*** Opening of Entries shown ***

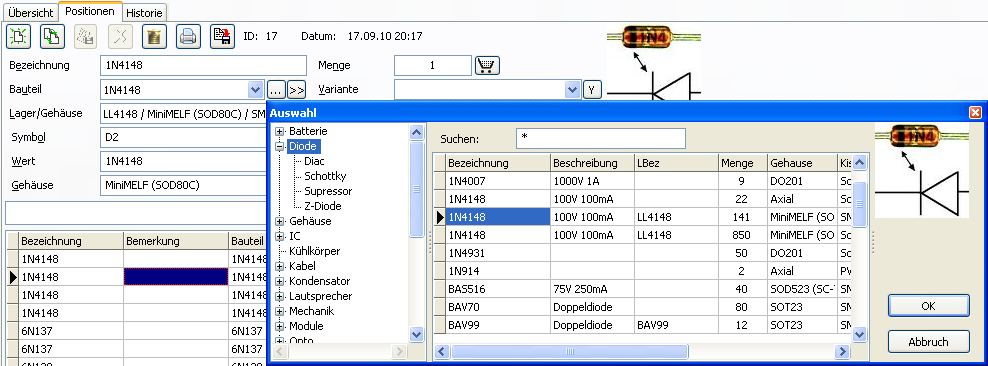988x366 pixels.
Task: Switch to the Historie tab
Action: [144, 13]
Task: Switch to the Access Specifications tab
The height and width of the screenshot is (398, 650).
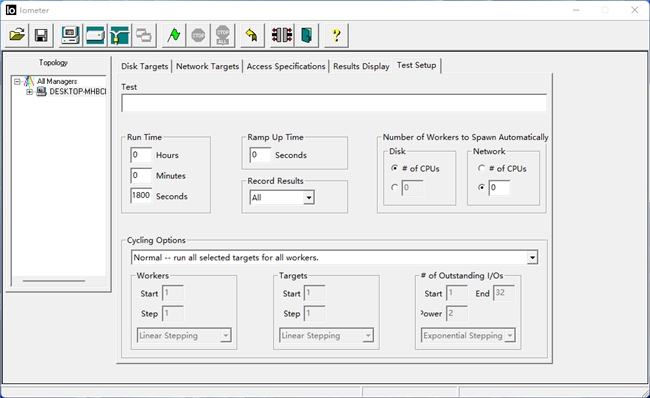Action: [286, 66]
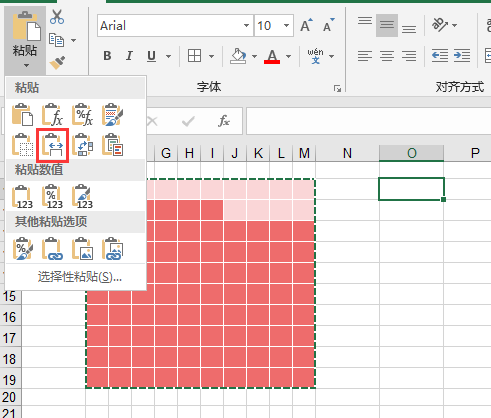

*** Close of Entries shown ***

The problem » The line containing "Task: Switch to the Access Specifications tab" and all lines after it, through the last line of the records, should be returned exactly. Omit the pictures.

Reply to the exercise »
Task: Switch to the Access Specifications tab
The height and width of the screenshot is (398, 650).
Action: [286, 66]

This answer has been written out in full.